Stored items
· · · ·
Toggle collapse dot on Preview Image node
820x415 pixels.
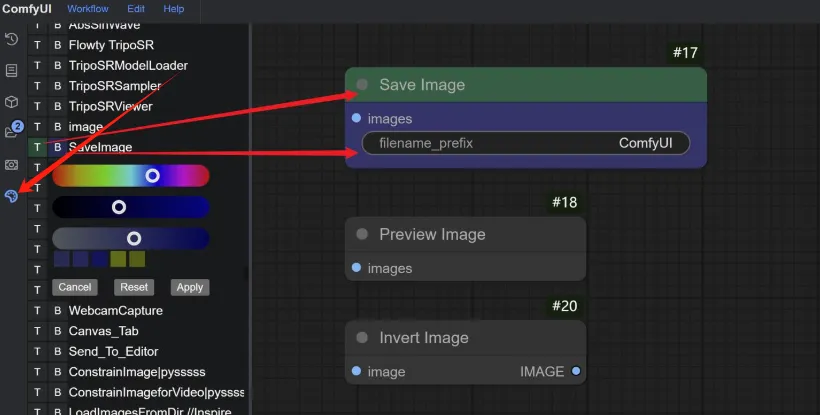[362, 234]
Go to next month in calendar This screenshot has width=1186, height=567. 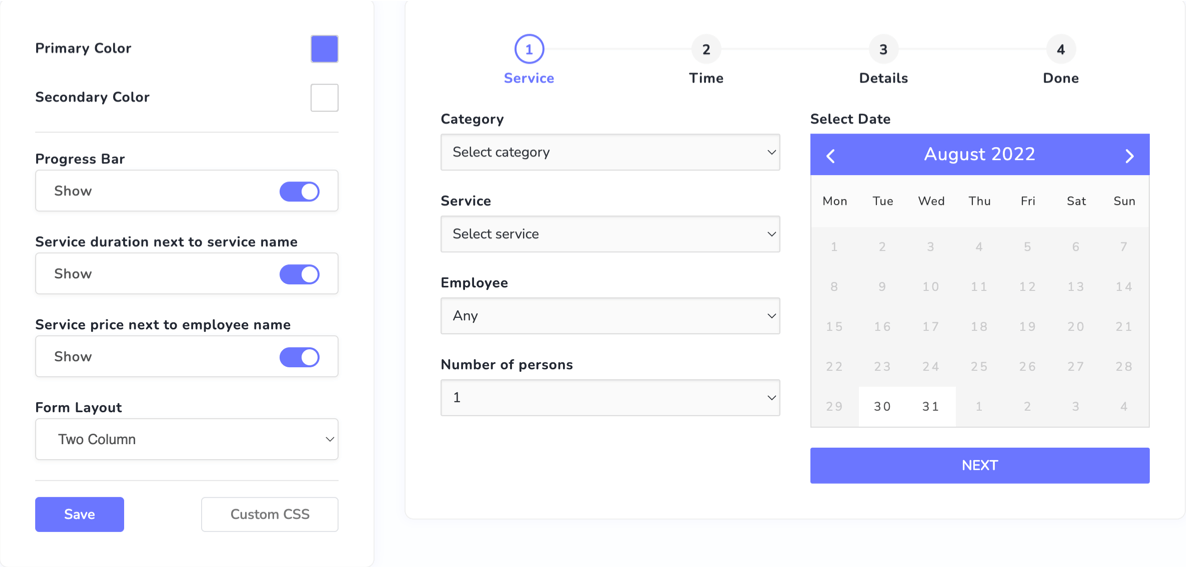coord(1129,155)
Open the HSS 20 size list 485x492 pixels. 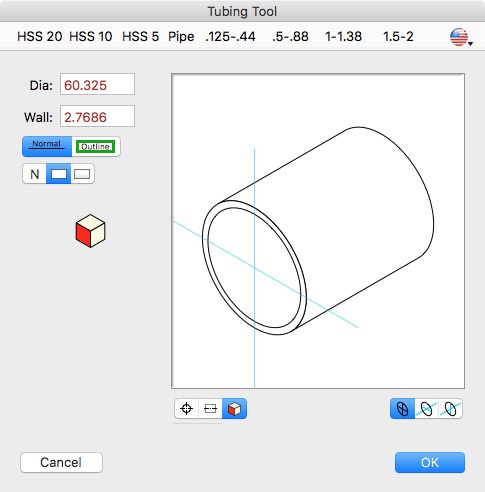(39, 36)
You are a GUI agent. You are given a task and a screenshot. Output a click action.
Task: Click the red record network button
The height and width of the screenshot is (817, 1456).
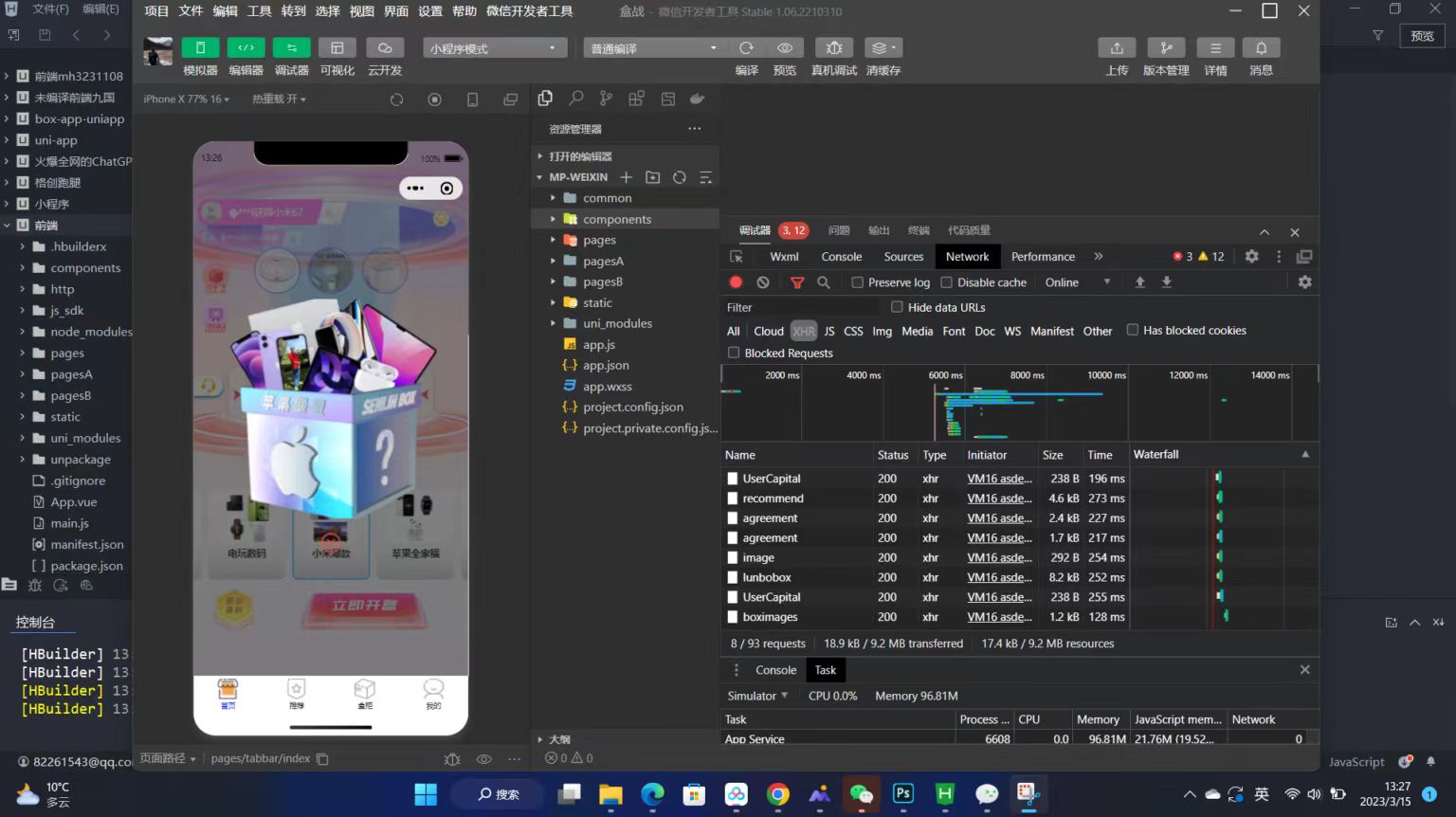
· · · ·
Requirement>
Each line from the one with "You are a GUI" through the end of the entries should be reproduced exactly. Leave out the pictures.

Written solution>
You are a GUI agent. You are given a task and a screenshot. Output a click action.
Task: Click the red record network button
The height and width of the screenshot is (817, 1456).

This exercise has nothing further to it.